誰でも分かる技術
溶解
3.キュポラ溶解の実際 「3-3 送風関係装置の改善による溶湯改良」
図6*1 溶解化学成分の変動
鋳鉄は他の金属材質と比べ、引けが小さく、湯流れがよいなど、鋳造性に優れている。特にキュポラ溶湯は、電気炉に比べ、引けやチル化傾向が小さく、湯流れが良いなど優れた溶湯性状を持っている。しかし、初期のキュポラでは、熱源であるコークスの硫黄(S)を吸収してよりS含有の高い溶湯になる、また出湯温度管理が自由にならない、作業環境の改善や排ガスの公害対策などの多くの課題を抱えていた。
そこでキュポラの改良に取り組んだ。

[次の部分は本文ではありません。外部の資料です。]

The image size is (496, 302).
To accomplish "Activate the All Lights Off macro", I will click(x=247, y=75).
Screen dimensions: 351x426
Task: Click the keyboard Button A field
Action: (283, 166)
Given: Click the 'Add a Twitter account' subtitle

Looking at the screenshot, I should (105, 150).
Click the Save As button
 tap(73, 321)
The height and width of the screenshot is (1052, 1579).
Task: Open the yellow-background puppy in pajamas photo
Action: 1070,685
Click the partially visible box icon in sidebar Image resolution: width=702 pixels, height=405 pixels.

(1) 送風を300~600℃の熱風に変えた。これにより炉内をよりCOの多い還元雰囲気にすることが出来、結果として(図6)加炭は進行し、Siの歩留りは上昇しSの吸収は減少した。さらに出湯温度の上昇と溶解速度の増加となった。
(2) 熱交換器の設置と改良は、炉頂から排ガスを吸引し、熱効率を上げ、除塵などの環境・公害対策にも寄与した。
(3) 送風空気の除湿;わが国は四季があり、冬は絶対湿度が4~6g/m3と乾燥しているが、夏は18~24g/m3と多湿である。昔から夏は出湯温度が低く、鋳巣や白銑化などの欠陥が多く発生するものと思われてきた。それは送風空気の湿度に起因することが分かったので、多湿期には送風中の空気水分を除去して湿度を一定にすることを考えた。除湿には冷凍法が使われた。図7は、送風湿度と出湯温度を示したものである。
図7*2 送風湿度と出湯温度
(4) さらなる出湯温度の管理;送風される空気に1~2%の酸素を添加し、操業初期の初湯の出湯温度を上昇させ、捨て湯をせずにすむ方法に酸素富化という方法がある。設備費も安価で経済的に有利である。 電気炉操業の利点は、CE値(C+1/3Si)等の成分調整や温度など管理面が容易なのでキュポラより優位と言われるが、均一なA型の片状黒鉛組織が望まれるねずみ鋳鉄には、キュポラ溶湯が適している。この鋳鉄の材質判定指標の一つである成熟度(RG)*3は、100%以上が良く、キュポラ溶湯では110~120%を容易に得ることができ、機動力を合わせ、良質な溶湯が得やすい炉と言える。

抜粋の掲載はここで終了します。